I just wanted to take a brief moment to verbalize something I just thought of.

I read a small handful of IF blogs. Most of the brave women who share their stories are unfortunate enough to be surrounded by pregnant women, mothers with babies, etc.

I am very lucky, as far as things like that go. I work with women who are all in their late 50's and early 60's, or middle-aged men. My friends are mostly unmarried men without girlfriends (JP and I are gamers, the tabletop kind), and a few women who are in very similar positions to my own.

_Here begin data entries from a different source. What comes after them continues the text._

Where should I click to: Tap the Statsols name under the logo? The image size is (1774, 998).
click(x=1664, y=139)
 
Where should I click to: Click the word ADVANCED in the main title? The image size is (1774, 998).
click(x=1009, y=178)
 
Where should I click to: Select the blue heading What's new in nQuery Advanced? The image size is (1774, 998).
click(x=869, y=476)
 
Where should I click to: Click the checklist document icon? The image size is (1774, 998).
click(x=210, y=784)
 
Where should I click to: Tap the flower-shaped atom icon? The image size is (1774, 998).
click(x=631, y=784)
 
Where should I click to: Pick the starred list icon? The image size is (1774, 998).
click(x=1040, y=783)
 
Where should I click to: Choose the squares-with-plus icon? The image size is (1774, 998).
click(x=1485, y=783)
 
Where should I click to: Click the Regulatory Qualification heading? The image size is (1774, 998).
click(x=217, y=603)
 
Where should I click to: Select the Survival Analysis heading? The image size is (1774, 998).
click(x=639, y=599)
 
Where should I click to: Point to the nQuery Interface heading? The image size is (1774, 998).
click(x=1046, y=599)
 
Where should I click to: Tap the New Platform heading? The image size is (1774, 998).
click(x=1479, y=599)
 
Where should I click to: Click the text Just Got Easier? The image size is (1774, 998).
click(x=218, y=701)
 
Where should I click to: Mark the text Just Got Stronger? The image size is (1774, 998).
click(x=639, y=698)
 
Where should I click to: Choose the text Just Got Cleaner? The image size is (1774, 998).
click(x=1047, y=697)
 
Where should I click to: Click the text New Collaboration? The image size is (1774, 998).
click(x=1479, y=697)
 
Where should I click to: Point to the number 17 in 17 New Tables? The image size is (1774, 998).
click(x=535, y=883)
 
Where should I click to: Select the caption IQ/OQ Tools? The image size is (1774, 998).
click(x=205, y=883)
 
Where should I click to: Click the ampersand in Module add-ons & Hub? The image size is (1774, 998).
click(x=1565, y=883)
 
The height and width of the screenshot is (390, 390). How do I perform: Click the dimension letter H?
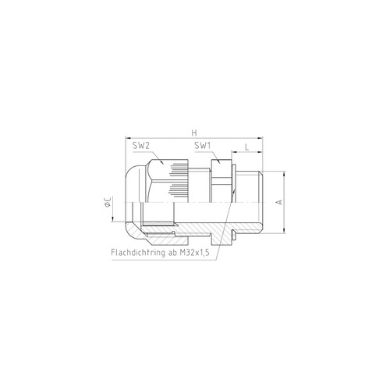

I am thankful for this small bit of non-excitement.

Friday, March 4, 2011

My 3rd Appointment

Wednesday I went for my 3rd appointment at the Center. First I weighed in with the nurse, and found out that I've lost a total of 11 pounds. Then we (JP was with me) met with the doctor, who examined me and went over my test results. This was one of the most embarassing experiences of my adult life. An old man looking and prodding in places that I wouldn't even want my husband examining up close... ew. I learned that he considers me to be diabetic, even though my levels are below diagnostic levels, they're close enough for him, apparently. I'm also vitamin D deficient, and have high cholesterol. Yippee. The good news is that once I've lost more weight, these issues should disappear. He concluded that I am an excellent candidate for the surgery, which should be sometime in July.

Next we met with the social worker where we went over all of my homework. We talked a lot about my support system, my family, etc. I am very lucky to have such a wonderful and supportive family and husband.

The appointment concluding with setting up my next several appointments. I also have to go for a sleep study, an endoscopy, and an exercise evaluation. I'm not looking forward to the first two things. I've never been sedated before, so the endoscopy will be my first time. Scary!

I guess we're officially go!

Tuesday, March 1, 2011

Genogram

One of my assignments that the social workers gave me was to do a Genogram. Basically, a family tree that lists the genetic diseases or issues that my family members have had, going back to my great grandparents.

I've been putting this one off. I'm not really sure why. It might be because I don't like being reminded how far away I live from my family. It might be because it reminds me how distant most of my paternal side is, in the non-geographical meaning. It might be because I feel guilty that I don't remember all of the first names of my great-grandparents. It might just be because I have no artistic ability, and they want it to be big and colorful. It might be because I don't want to have to call my father, who didn't call me on my birthday, and still hasn't called in the following 3 days. Maybe it's all of these reasons.

I made out a rough draft, and now I feel sad.